■ **TRAVAIL À FAIRE**
Recopiez sans rien changer le passage du récit du match de rugby qui commence à « 30 avril 2016 » et va jusqu'à « une identité commune. » inclus.

■ **BLOC DE TEXTE**
30 avril 2016

La lionne et le Castor

Par Le Barde

Le soleil se dissipait. Peu à peu, ils arrivèrent à Sainte-Germaine, le pré originel du rugby bordelais pour le crunch entre les Old Lions et les castors. Deux manières d'être rugby. Les crinières contre les queues plates. Ceux de la savane et ceux des eaux. Les rugissants contre les feulards. Les carnassiers contre les rongeurs. Mais une seule et même passion, la gonfle, et, au bout du compte, n'est-ce pas, une identité commune.
 
Dudu et Guitou étaient là. Le cœur partagé. Et la Jacouille. D'autres encore avaient fait le déplacement. Comme La Piballe ou Yannick callipyge. Nous étions sur le terrain annexe de Sainte-Germaine, là où les cadettes des Lionnes triomphent si souvent. Dimanche, elles jouent une demi-finale du championnat de France contre Sassenage. C'est mon côté lion puisque ma fille est lionne. D'où cette parenthèse. Revenons-en au sexe que, trop hâtivement, l'on dit fort. Henri Michaux écrit à raison : "Garde intactes tes faiblesses."
 
A la nuit tombée, le coup d'envoi fut donné par Titi. Pas un nuage. Un froid de fin d'hiver, vif. Deux arbitres opéraient. L'affaire était sérieuse. Il y avait loin des compositions du dernier crunch qui vit la victoire des queues plates. Les deux sociétés se sont considérablement rajeunies. Le virage générationnel est en marche. Seul Titi préservait les traces d'un autre temps. Sans que cela n'apparaisse le moins du monde. L'état civil est une chimère. Donc Titi entama les hostilités puisque Titi était à l'ouverture. Il s'appliqua. La gonfle taquina le ciel puis trouva des griffes accueillantes. Une hutte se forma. Le lion se mutait en castor et le castor en lion. Sa défense, d'emblée fut féroce. La rencontre était âpre, disputée, ponctuée de coups de sifflet stridents. Ça parlait beaucoup, se chamaillait un peu. Mais ça restait bon enfant. Enfin presque. Cap'tain Gwen rameutait ses troupes, pétait comme un beau diable. Benoît découpait à merveille. Jean-Phi faisait montre de ses qualités défensives. A la mêlée Seb orchestrait. Les Olds étaient un peu plus dans le rythme. Et marquèrent les premiers. Un hommage des castors à mon ancêtre le Comte d'Anterroche et à sa légendaire injonction : "Messieurs les Anglais tiraient les premiers !". Crunch oblige. Ils auraient pu augmenter la mise, les Olds. Las, ils se heurtaient à un roc. Toute hutte est un roc. On n'est pas castor pour rien. Et sur une sublime inspiration de leur arrière. Les archi égalisaient par Maxime. De la très belle ouvrage. La partie s'équilibrait un peu. Le public grondait parfois. Les Olds reprirent l'avantage par un drôle d'essai. La hutte tint momentanément du gruyère. La vie est ainsi faite, de trous. On préfèrera notre trou traditionnel, notre hutte du 1, rue de Bègles à cette absence d'un soir. La mi-temps était sifflée.

■ **DONNÉES BRUTES**

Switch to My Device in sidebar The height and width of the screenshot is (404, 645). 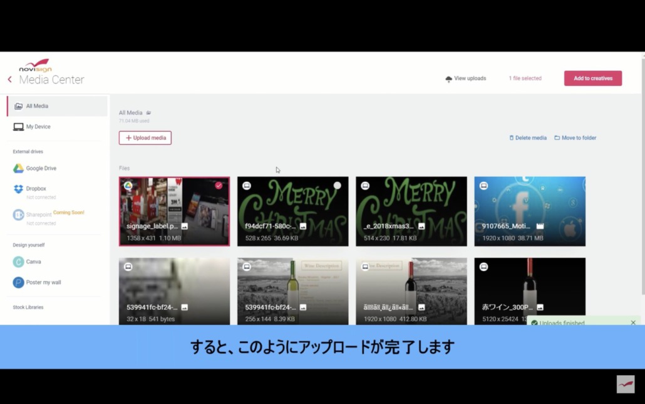pos(38,127)
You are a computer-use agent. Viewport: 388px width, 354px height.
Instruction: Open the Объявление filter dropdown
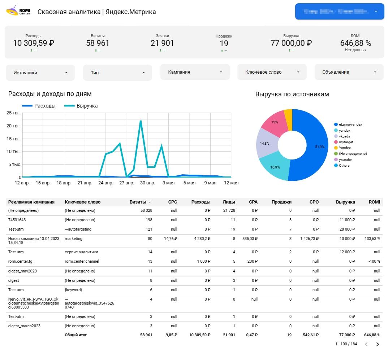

■ **RÉPONSE ATTENDUE**
30 avril 2016

La lionne et le Castor

Par Le Barde

Le soleil se dissipait. Peu à peu, ils arrivèrent à Sainte-Germaine, le pré originel du rugby bordelais pour le crunch entre les Old Lions et les castors. Deux manières d'être rugby. Les crinières contre les queues plates. Ceux de la savane et ceux des eaux. Les rugissants contre les feulards. Les carnassiers contre les rongeurs. Mais une seule et même passion, la gonfle, et, au bout du compte, n'est-ce pas, une identité commune.